§ TASK TO CARRY OUT: Reproduce the entries word for word, from the very first line through the line containing "(x=658, y=137)", with that line included.

[Entries on where targets appear]
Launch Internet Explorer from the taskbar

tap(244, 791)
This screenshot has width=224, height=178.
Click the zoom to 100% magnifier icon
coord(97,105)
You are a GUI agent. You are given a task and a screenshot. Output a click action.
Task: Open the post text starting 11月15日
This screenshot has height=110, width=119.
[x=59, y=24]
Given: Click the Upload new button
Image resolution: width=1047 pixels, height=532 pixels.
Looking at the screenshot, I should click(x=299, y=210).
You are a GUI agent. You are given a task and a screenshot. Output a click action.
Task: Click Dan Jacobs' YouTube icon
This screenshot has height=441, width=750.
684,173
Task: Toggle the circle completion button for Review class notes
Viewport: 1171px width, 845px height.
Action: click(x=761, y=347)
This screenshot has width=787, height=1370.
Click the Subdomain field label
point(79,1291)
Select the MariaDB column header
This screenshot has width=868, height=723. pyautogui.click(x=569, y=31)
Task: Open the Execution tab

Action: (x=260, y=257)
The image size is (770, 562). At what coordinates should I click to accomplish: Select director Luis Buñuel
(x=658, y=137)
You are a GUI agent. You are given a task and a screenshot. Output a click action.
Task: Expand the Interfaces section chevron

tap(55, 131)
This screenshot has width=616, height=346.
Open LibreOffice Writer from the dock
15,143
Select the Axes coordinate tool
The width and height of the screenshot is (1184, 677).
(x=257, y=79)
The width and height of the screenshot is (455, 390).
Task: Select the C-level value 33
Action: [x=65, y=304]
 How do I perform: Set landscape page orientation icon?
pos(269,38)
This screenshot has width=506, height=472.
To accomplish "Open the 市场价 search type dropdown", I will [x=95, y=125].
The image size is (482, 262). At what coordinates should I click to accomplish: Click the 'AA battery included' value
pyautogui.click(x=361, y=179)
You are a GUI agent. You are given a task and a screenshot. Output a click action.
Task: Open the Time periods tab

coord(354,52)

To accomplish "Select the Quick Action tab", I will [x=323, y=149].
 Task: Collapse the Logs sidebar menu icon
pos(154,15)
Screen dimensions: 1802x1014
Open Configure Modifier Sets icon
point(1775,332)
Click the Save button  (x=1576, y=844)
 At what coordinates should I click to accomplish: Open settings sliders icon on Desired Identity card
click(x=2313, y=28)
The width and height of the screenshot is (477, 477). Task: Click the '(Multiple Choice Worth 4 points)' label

§ WRITTEN SOLUTION:
Launch Internet Explorer from the taskbar

tap(244, 791)
This screenshot has width=224, height=178.
Click the zoom to 100% magnifier icon
coord(97,105)
You are a GUI agent. You are given a task and a screenshot. Output a click action.
Task: Open the post text starting 11月15日
This screenshot has height=110, width=119.
[x=59, y=24]
Given: Click the Upload new button
Image resolution: width=1047 pixels, height=532 pixels.
Looking at the screenshot, I should click(x=299, y=210).
You are a GUI agent. You are given a task and a screenshot. Output a click action.
Task: Click Dan Jacobs' YouTube icon
This screenshot has height=441, width=750.
684,173
Task: Toggle the circle completion button for Review class notes
Viewport: 1171px width, 845px height.
Action: click(x=761, y=347)
This screenshot has width=787, height=1370.
Click the Subdomain field label
point(79,1291)
Select the MariaDB column header
This screenshot has width=868, height=723. pyautogui.click(x=569, y=31)
Task: Open the Execution tab

Action: (x=260, y=257)
The image size is (770, 562). At what coordinates should I click to accomplish: Select director Luis Buñuel
(x=658, y=137)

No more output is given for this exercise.